** Opening The records block **

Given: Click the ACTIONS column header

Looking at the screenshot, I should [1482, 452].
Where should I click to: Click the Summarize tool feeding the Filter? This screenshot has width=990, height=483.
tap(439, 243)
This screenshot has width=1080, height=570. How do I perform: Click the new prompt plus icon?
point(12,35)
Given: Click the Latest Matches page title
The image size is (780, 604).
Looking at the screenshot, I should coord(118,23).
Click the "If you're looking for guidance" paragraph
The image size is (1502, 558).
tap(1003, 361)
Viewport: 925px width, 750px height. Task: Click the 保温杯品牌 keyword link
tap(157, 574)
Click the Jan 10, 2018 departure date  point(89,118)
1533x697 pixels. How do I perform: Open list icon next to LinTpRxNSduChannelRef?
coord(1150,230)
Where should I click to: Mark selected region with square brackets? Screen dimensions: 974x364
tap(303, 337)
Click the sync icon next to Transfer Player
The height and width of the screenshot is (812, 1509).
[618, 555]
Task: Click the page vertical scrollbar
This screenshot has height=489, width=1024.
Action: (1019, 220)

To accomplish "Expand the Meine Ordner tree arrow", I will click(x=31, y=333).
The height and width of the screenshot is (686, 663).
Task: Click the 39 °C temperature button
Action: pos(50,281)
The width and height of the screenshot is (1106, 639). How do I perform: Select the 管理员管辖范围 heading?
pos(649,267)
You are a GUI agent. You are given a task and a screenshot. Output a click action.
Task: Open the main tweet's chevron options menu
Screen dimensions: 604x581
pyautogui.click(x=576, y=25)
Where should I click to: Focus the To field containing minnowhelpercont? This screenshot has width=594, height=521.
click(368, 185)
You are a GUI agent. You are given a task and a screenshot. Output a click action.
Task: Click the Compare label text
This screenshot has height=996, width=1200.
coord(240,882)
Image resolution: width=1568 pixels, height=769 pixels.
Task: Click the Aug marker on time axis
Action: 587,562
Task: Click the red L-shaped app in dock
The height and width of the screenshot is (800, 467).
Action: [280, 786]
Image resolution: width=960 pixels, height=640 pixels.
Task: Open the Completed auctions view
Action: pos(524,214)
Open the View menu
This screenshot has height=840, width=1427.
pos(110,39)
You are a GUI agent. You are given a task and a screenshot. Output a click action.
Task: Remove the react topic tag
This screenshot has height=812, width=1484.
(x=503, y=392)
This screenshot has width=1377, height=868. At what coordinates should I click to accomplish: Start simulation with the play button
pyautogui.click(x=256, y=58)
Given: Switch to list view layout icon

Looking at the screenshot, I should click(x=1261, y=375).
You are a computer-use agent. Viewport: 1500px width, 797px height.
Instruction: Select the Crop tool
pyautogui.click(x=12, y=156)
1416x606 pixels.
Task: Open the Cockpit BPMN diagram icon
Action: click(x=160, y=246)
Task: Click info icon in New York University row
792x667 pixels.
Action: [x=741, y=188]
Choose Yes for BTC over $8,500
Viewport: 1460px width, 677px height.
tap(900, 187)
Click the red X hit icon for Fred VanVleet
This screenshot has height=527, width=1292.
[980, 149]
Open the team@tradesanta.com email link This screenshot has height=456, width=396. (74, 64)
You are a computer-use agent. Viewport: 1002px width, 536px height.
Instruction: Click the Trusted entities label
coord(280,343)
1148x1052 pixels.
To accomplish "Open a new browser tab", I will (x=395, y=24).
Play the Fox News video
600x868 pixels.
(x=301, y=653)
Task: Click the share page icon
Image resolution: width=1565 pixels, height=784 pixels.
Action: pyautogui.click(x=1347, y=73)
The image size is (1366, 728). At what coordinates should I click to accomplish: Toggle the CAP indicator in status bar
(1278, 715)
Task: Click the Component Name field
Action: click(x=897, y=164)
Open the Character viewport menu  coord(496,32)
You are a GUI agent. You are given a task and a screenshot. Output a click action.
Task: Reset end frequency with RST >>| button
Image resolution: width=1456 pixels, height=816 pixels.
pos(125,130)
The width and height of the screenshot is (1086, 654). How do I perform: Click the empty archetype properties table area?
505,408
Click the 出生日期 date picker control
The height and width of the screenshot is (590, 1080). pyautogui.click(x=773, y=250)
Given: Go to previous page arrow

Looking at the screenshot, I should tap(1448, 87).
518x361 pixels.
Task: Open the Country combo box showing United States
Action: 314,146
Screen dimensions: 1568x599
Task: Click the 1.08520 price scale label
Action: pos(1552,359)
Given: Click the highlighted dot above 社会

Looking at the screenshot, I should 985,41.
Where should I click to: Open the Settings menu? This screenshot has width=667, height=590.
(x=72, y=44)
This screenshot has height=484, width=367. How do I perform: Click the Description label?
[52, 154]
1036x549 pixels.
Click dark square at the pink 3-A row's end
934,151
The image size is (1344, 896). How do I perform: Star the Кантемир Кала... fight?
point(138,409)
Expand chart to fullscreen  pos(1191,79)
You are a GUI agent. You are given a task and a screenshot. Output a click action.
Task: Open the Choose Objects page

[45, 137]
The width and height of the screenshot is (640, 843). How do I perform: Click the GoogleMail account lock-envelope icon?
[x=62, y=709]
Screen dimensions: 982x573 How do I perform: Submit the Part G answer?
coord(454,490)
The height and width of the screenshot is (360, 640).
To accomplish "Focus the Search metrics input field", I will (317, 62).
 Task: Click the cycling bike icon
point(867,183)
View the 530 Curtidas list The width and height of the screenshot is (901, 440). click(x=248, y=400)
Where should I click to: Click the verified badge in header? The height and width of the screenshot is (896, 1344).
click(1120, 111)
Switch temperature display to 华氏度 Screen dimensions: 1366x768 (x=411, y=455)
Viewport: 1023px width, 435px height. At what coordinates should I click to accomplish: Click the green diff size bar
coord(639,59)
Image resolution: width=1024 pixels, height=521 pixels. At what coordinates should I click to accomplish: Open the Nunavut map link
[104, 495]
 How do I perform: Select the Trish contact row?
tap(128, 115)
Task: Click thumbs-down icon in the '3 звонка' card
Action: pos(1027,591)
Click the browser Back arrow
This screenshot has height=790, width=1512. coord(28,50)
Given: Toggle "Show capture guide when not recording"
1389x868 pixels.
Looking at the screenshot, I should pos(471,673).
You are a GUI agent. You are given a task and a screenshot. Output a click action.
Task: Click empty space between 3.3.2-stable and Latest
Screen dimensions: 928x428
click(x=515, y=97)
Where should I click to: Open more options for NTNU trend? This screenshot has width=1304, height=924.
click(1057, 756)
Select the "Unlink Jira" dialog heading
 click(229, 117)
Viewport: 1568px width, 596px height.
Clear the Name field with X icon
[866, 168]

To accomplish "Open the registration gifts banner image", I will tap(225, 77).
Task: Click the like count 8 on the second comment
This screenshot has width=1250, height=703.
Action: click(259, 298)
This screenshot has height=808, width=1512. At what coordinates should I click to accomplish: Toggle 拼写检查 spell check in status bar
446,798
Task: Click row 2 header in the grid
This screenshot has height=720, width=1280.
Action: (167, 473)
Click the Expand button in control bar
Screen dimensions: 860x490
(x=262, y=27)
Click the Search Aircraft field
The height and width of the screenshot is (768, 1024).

** Closing The records block **

• **Task requirements**: Work through the material and count the lines containing "computer". Answer with the number alone.

• **Task answer**: 2